The reformists argue that a father might lose his job but surely his son will get one and for each company that shuts down bowing to competition, another opens up. In the private sector lawful hire-and-fire exists—companies have the confidence to hire and at times over-hire because they know they can downsize if business does not take off. Secondly, even if lifelong employment has ceased to exist for many, salaries have gone up by an average of 10 per cent annually in urban areas. Even the wage rate has risen about 3 per cent in the last five years, which is higher than the increase in the previous ten. According to Planning Commission data, there has also been a 2 per cent rise in rural employment over 1994-2000.

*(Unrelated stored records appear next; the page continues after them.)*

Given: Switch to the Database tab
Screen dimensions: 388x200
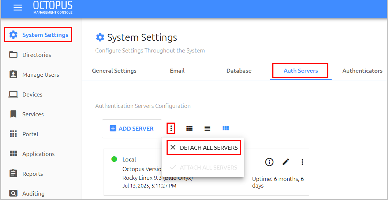Looking at the screenshot, I should point(239,71).
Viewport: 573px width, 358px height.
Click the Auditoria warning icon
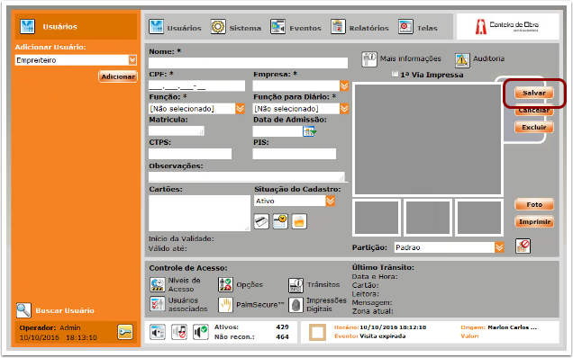click(462, 60)
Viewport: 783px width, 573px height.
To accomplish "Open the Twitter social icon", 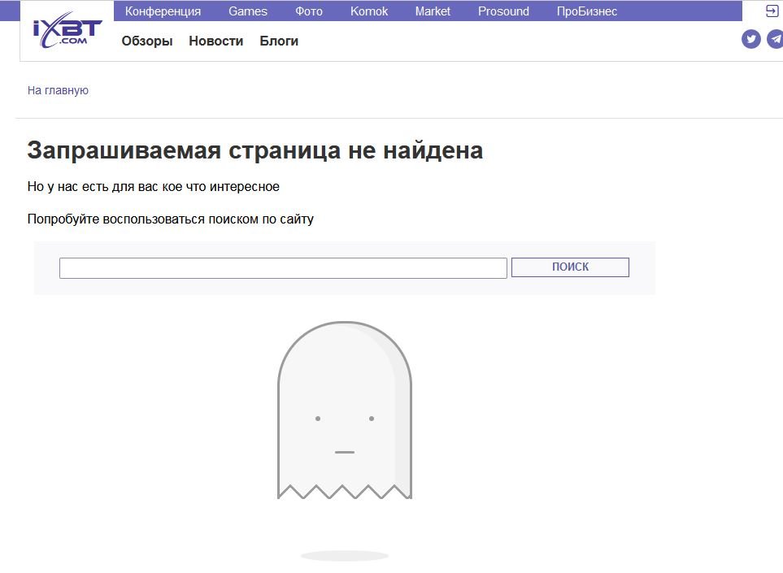I will pyautogui.click(x=750, y=39).
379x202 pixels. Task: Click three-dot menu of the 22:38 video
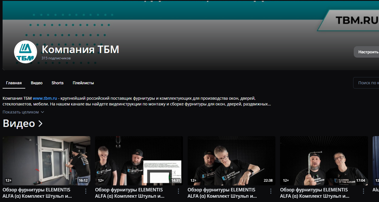click(271, 191)
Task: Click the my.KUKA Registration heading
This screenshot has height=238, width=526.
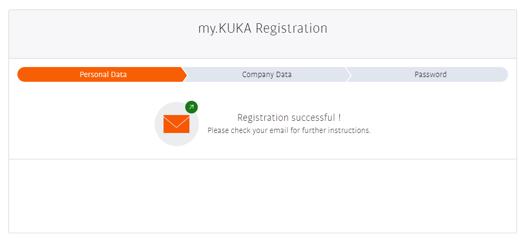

Yet, paradoxically, the unemployment rate is up at 7 per cent or 35 million people. That is also because rural employment is defined as work for a minimum number of days. So even if you are employed for three months in a year, you are recorded as employed, while you might be starving the rest of the year.
While it is true that India is not shining for all, it's equally true that several pockets of the populace have reaped the benefits of job-creating reforms in the past decade. Could 20-year-olds ever dream of earning Rs 10,000 a month a decade ago armed with just an ordinary graduate degree? Would a 30-year-old salaried person have started out on his own without a family business to back him? The opening up of sectors like insurance, banking, telecom and ites together with a retail boom has added a never-before zing to the job market and will to continue to do so in the future.
The next 10 years will be critical in finding a way to integrate the rural workforce into this growth story. Thanks to the highway programme and rapidly prospering cities, the rural population is mobile and able to seek employment outside the farm. Economists feel that there is enough unmet consumption to generate livelihood opportunities for the rural workforce. They will emerge from the rural areas once industries like food processing and telecom together with health services, education and roads come to the villages.
What began in the cities has to reach the villages if we a want happy ending to our employment story.